PROBLEM
Begin with the line in which "Instruction: Click the" appears and end with the final line of the entries. Retype each one exactly and add nothing.

DATA LISTING
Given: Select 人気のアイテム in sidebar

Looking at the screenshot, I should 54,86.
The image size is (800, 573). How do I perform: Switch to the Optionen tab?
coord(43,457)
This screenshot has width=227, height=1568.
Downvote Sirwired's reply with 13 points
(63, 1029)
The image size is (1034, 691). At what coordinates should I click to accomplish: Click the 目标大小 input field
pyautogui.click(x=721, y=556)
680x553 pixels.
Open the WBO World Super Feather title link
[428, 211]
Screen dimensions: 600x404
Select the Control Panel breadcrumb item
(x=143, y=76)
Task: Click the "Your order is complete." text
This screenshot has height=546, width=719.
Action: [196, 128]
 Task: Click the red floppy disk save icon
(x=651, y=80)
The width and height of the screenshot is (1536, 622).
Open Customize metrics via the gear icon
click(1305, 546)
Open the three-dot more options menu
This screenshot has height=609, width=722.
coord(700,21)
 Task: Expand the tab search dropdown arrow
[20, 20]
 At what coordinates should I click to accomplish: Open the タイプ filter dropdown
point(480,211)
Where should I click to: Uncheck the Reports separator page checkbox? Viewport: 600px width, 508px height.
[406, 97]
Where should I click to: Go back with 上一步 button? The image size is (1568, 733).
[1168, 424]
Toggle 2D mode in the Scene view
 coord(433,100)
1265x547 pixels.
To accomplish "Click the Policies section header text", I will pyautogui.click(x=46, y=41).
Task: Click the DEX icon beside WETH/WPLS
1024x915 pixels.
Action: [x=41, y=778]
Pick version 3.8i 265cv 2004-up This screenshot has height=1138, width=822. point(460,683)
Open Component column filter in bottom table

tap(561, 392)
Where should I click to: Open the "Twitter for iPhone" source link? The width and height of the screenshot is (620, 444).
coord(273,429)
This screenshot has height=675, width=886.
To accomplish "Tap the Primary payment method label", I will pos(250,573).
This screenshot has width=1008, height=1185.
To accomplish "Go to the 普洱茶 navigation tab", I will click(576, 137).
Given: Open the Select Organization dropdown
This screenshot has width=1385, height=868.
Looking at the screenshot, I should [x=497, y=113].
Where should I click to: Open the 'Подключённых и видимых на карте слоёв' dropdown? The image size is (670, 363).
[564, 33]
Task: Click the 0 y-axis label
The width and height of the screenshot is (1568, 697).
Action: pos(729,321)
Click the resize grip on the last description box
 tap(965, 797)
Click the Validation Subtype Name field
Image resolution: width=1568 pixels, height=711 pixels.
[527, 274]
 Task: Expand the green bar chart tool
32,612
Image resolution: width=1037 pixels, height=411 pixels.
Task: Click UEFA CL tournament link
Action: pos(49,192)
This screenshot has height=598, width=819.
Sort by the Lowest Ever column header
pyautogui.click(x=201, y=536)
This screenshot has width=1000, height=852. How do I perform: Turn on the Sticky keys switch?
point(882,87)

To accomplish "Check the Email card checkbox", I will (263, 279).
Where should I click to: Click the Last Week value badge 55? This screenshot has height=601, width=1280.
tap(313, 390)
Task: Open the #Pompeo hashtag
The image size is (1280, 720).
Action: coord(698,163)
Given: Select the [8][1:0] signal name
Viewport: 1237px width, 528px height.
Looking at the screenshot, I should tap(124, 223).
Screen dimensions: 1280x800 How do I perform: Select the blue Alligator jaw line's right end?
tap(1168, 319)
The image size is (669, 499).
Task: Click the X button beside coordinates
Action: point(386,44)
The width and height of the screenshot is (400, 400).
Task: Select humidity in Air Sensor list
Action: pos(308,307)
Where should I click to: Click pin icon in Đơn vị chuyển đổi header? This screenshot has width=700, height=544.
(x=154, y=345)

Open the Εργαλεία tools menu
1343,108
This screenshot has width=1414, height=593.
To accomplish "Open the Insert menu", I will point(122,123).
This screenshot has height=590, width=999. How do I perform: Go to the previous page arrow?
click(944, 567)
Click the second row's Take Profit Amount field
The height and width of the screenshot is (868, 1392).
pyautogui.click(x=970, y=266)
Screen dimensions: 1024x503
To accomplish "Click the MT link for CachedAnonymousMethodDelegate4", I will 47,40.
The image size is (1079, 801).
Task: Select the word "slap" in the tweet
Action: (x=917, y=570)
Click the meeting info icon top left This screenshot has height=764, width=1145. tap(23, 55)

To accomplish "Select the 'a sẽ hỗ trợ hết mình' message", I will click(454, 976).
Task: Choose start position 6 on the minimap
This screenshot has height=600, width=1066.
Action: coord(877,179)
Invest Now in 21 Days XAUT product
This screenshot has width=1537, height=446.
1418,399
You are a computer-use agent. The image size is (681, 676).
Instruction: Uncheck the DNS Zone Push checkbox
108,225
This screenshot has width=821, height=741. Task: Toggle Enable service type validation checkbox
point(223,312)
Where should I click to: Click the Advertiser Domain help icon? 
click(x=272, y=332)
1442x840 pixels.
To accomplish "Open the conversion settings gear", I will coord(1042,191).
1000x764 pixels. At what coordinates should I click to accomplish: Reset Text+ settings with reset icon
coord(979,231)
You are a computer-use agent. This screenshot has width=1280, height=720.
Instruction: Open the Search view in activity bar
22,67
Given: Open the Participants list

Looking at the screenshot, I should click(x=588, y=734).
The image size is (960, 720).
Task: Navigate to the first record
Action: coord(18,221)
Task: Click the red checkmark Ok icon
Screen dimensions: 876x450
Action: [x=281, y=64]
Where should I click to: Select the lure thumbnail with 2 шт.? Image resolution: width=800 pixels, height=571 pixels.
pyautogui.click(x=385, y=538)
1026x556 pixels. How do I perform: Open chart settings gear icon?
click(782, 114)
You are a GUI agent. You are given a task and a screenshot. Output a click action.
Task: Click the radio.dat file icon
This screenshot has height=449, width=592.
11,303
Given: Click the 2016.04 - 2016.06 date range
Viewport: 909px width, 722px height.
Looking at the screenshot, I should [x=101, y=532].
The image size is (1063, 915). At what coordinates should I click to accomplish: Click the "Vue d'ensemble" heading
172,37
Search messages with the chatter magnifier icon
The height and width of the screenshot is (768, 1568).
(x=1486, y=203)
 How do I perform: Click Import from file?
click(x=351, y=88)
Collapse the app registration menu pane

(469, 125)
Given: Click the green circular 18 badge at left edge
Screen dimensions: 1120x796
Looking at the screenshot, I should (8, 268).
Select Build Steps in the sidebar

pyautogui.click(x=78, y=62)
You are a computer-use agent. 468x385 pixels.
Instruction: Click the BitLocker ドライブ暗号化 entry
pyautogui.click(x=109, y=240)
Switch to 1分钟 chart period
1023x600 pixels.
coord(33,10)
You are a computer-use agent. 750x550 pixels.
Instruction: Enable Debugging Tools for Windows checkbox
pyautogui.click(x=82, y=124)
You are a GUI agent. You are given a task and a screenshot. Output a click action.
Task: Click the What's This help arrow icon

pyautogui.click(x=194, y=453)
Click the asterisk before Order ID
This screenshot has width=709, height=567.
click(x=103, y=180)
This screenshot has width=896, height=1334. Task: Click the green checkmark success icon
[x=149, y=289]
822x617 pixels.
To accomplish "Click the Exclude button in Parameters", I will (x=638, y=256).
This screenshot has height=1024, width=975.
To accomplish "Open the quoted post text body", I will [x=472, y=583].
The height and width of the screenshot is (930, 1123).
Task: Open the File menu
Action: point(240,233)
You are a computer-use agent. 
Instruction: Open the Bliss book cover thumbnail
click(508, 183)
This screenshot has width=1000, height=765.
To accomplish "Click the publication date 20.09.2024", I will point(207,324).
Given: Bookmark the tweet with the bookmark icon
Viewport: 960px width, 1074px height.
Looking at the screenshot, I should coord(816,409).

ANSWER SPACE
Instruction: Click the BitLocker ドライブ暗号化 entry
pyautogui.click(x=109, y=240)
Switch to 1分钟 chart period
1023x600 pixels.
coord(33,10)
You are a computer-use agent. 750x550 pixels.
Instruction: Enable Debugging Tools for Windows checkbox
pyautogui.click(x=82, y=124)
You are a GUI agent. You are given a task and a screenshot. Output a click action.
Task: Click the What's This help arrow icon

pyautogui.click(x=194, y=453)
Click the asterisk before Order ID
This screenshot has width=709, height=567.
click(x=103, y=180)
This screenshot has width=896, height=1334. Task: Click the green checkmark success icon
[x=149, y=289]
822x617 pixels.
To accomplish "Click the Exclude button in Parameters", I will (x=638, y=256).
This screenshot has height=1024, width=975.
To accomplish "Open the quoted post text body", I will [x=472, y=583].
The height and width of the screenshot is (930, 1123).
Task: Open the File menu
Action: point(240,233)
You are a computer-use agent. 
Instruction: Open the Bliss book cover thumbnail
click(508, 183)
This screenshot has width=1000, height=765.
To accomplish "Click the publication date 20.09.2024", I will point(207,324).
Given: Bookmark the tweet with the bookmark icon
Viewport: 960px width, 1074px height.
Looking at the screenshot, I should coord(816,409).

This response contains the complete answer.